他仑帕奈对脑缺血再灌注大鼠脑组织内Caspase-3表达及血清炎性因子的影响

石秋艳 李冠一 杨斌 王翠兰 李弘 闫玉敏 何静远

华北理工大学附属医院神经内科 河北唐山 063000

脑梗死目前已成为我国居民(尤其是农村人群)死亡的首要病因,其发病率、致残率、死亡率和复发率高,且发病呈年轻化趋势[1-2]。在一定时间脑梗死恢复血液供应后,其功能不仅未能恢复,还出现了更加严重的脑功能障碍,称为脑缺血/再灌注损伤(cerebral ischemia-reperfusion,CIR)。CIR发生机制较为复杂,主要与兴奋性氨基酸的过度释放、细胞内钙超载、氧自由基产生和血脑屏障的功能障碍有关[3]。当脑梗死发生时,谷氨酸等大量的兴奋性神经递质增加,从而导致钙快速涌入和兴奋毒性诱导神经细胞调亡[4]。他仑帕奈(Talampanel,TAL)是一种新型非竞争性AMPA受体拮抗剂,易透过血脑屏障,可通过减少Ca2+的过度内流,降低谷氨酸的兴奋毒性,改善神经功能,减少组织损伤和细胞死亡。TAL仍处于三期临床试验阶段,可用于抗癫痫治疗,但其对脑缺血再灌注后的神经保护作用,国内相关研究仍较少。

本实验通过建立大鼠脑缺血再灌注模型,在不同时间段应用他仑帕奈,观察其对大鼠缺血侧半球梗死体积、梗死灶周围半胱氨酸天冬氨酸蛋白酶-3(Caspase-3)的表达以及血清炎性因子血清肿瘤坏死因子(TNF-a)、白细胞介素-1β(IL-1β)浓度的影响,探讨其在脑缺血再灌注后的神经保护作用,为缺血性脑血管病的神经保护治疗提供新的思路。

________________

> 任务
请把原文中从"华北理工大学附属医院神经内科 河北唐山 063000"开始、到"的神经保护治疗提供新的思路。"结束的部分重写一遍，并将其中的"大鼠"改为"小鼠"。

已保存的数据条目
________________

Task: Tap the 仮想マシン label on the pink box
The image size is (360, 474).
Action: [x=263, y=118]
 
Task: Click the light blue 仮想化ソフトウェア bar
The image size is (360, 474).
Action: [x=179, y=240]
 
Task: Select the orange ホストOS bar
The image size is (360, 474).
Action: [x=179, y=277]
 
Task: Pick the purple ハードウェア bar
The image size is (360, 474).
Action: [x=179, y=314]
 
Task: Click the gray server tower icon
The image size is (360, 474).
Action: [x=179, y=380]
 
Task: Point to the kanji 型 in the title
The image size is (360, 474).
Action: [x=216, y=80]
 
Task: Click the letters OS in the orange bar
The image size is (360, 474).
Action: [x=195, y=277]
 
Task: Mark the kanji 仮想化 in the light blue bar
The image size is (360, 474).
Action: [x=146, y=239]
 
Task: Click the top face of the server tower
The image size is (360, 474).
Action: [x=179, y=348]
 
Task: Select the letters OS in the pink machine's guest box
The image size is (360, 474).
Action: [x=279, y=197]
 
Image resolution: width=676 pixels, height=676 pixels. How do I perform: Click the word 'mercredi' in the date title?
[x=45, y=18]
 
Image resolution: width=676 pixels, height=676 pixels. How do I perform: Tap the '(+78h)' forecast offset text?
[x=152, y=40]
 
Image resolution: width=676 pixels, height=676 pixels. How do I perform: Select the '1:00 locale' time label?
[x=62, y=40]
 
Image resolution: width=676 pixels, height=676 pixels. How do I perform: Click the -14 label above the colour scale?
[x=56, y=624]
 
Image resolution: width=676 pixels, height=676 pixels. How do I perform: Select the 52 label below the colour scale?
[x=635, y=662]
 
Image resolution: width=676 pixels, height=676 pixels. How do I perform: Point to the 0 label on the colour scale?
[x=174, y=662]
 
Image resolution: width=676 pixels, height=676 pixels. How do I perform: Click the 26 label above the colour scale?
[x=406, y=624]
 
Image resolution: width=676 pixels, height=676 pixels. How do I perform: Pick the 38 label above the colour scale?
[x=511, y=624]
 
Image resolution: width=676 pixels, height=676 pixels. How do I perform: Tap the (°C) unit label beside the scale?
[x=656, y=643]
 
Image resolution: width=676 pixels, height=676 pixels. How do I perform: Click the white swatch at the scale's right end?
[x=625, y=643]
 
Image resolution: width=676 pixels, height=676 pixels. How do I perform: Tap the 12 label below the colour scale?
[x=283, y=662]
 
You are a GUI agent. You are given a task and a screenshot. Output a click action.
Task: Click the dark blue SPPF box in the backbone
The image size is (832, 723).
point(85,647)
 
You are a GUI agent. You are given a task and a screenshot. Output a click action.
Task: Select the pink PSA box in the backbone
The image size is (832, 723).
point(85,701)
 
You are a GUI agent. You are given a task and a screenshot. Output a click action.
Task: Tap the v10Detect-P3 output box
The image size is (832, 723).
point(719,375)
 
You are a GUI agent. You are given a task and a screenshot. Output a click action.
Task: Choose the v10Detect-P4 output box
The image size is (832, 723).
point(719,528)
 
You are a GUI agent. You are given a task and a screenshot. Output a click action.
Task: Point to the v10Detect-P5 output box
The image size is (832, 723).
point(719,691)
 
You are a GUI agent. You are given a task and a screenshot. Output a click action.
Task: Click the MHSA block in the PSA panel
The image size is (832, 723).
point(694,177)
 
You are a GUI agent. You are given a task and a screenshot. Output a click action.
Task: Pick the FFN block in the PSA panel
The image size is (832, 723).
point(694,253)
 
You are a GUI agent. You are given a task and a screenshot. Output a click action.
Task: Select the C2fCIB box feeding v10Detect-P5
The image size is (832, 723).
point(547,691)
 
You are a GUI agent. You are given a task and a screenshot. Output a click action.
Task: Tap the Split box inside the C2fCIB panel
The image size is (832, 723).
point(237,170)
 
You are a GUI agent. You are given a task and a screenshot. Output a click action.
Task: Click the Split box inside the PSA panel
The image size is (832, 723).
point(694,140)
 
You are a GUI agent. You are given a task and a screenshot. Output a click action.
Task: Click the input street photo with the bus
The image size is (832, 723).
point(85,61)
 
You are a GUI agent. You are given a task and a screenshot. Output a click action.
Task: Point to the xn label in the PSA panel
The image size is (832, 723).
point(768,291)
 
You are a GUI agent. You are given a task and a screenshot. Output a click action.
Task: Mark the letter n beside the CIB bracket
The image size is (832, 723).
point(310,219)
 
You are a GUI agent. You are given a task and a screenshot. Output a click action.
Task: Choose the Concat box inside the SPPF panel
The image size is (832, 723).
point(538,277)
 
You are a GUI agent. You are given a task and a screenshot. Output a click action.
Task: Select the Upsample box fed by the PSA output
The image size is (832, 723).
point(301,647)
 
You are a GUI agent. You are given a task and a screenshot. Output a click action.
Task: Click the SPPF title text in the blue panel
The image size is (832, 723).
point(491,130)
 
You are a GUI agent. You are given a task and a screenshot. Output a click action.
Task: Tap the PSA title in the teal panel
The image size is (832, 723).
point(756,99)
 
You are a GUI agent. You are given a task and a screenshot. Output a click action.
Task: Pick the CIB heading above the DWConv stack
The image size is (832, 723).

________________

> 最终答案
华北理工大学附属医院神经内科 河北唐山 063000

脑梗死目前已成为我国居民(尤其是农村人群)死亡的首要病因,其发病率、致残率、死亡率和复发率高,且发病呈年轻化趋势[1-2]。在一定时间脑梗死恢复血液供应后,其功能不仅未能恢复,还出现了更加严重的脑功能障碍,称为脑缺血/再灌注损伤(cerebral ischemia-reperfusion,CIR)。CIR发生机制较为复杂,主要与兴奋性氨基酸的过度释放、细胞内钙超载、氧自由基产生和血脑屏障的功能障碍有关[3]。当脑梗死发生时,谷氨酸等大量的兴奋性神经递质增加,从而导致钙快速涌入和兴奋毒性诱导神经细胞调亡[4]。他仑帕奈(Talampanel,TAL)是一种新型非竞争性AMPA受体拮抗剂,易透过血脑屏障,可通过减少Ca2+的过度内流,降低谷氨酸的兴奋毒性,改善神经功能,减少组织损伤和细胞死亡。TAL仍处于三期临床试验阶段,可用于抗癫痫治疗,但其对脑缺血再灌注后的神经保护作用,国内相关研究仍较少。

本实验通过建立小鼠脑缺血再灌注模型,在不同时间段应用他仑帕奈,观察其对小鼠缺血侧半球梗死体积、梗死灶周围半胱氨酸天冬氨酸蛋白酶-3(Caspase-3)的表达以及血清炎性因子血清肿瘤坏死因子(TNF-a)、白细胞介素-1β(IL-1β)浓度的影响,探讨其在脑缺血再灌注后的神经保护作用,为缺血性脑血管病的神经保护治疗提供新的思路。